Saved entries
╔══

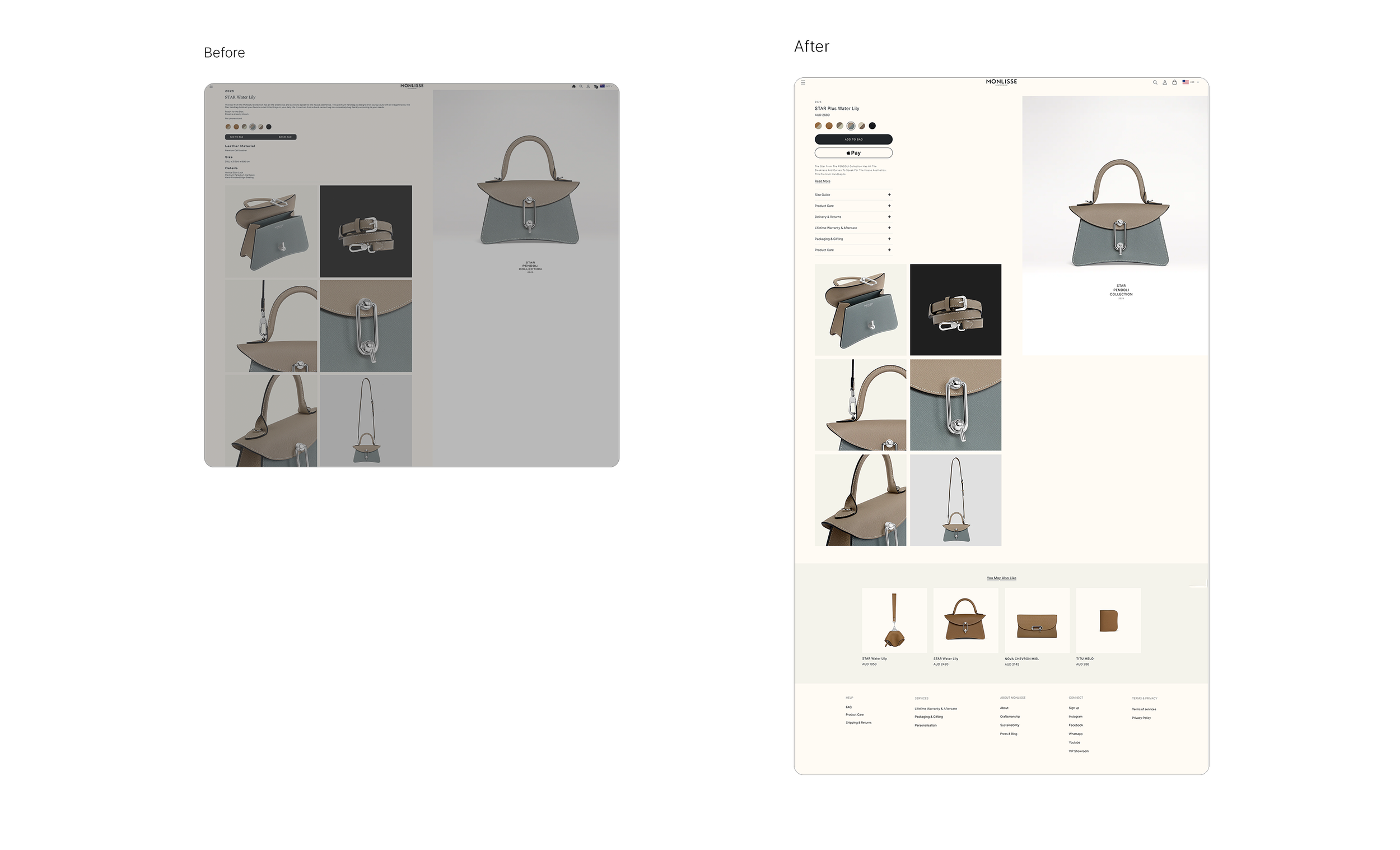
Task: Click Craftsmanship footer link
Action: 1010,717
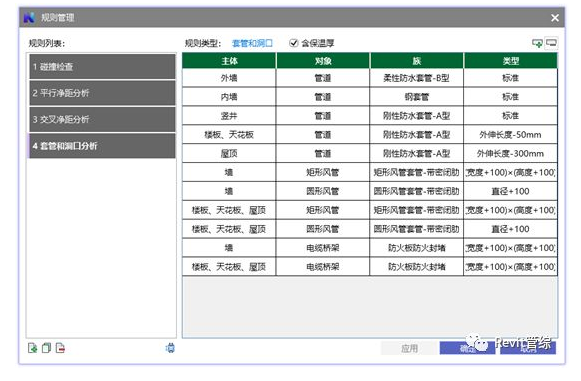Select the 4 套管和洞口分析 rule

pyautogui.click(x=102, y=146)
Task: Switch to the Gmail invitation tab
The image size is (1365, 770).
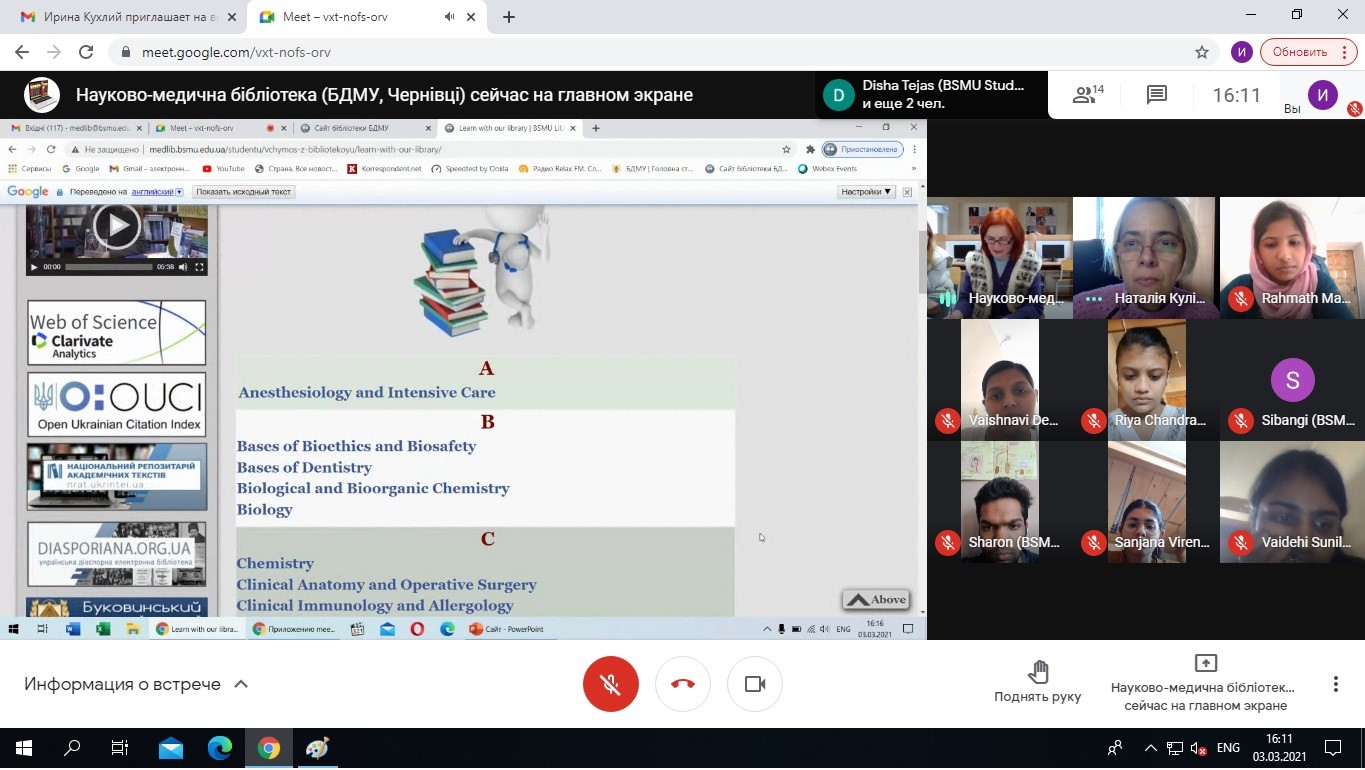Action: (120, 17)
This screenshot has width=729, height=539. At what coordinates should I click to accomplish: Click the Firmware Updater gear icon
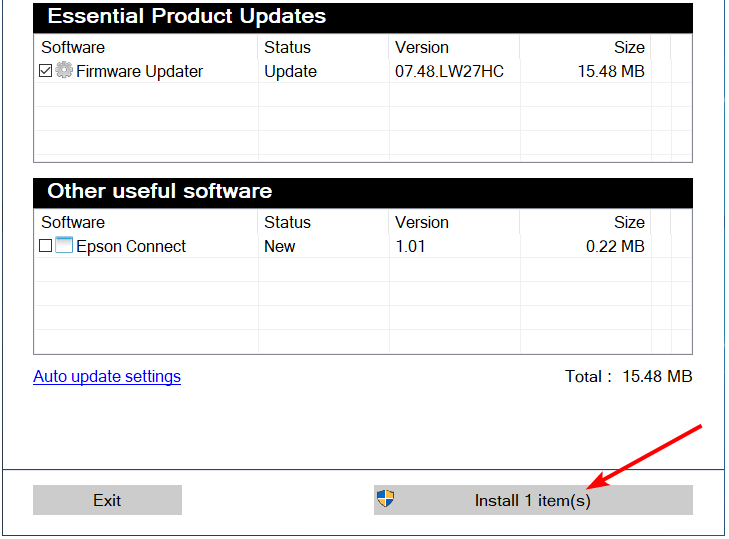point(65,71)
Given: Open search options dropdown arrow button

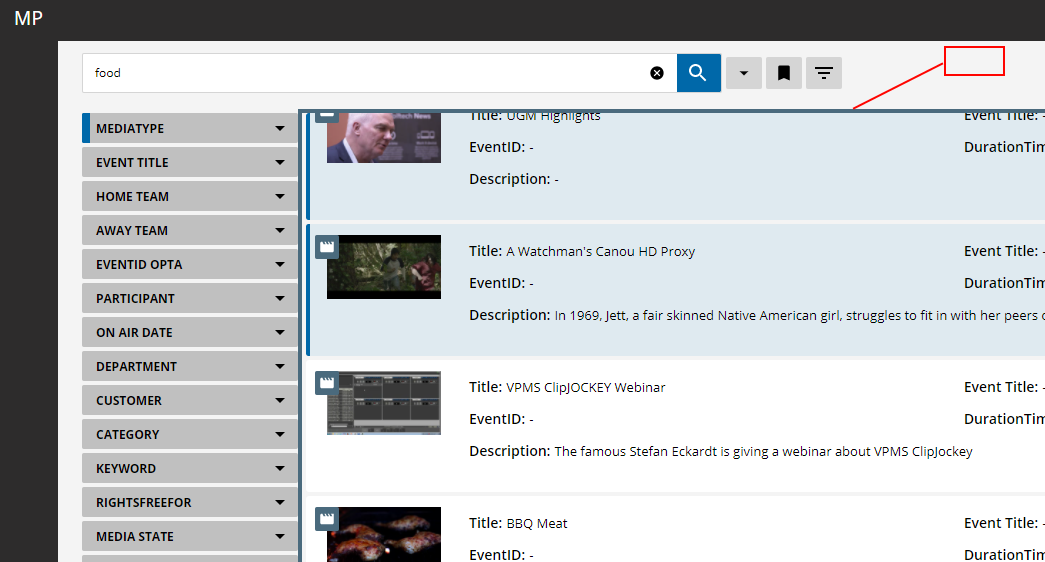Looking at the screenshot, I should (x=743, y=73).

╚══

== Instructions to follow ==
Write out again, exactly, each line from the one containing "This screenshot has" through the last line of the entries, and omit every picture.

== Solved exercise ==
This screenshot has width=729, height=539. At what coordinates should I click to accomplish: Click the Firmware Updater gear icon
point(65,71)
Given: Open search options dropdown arrow button

Looking at the screenshot, I should (x=743, y=73).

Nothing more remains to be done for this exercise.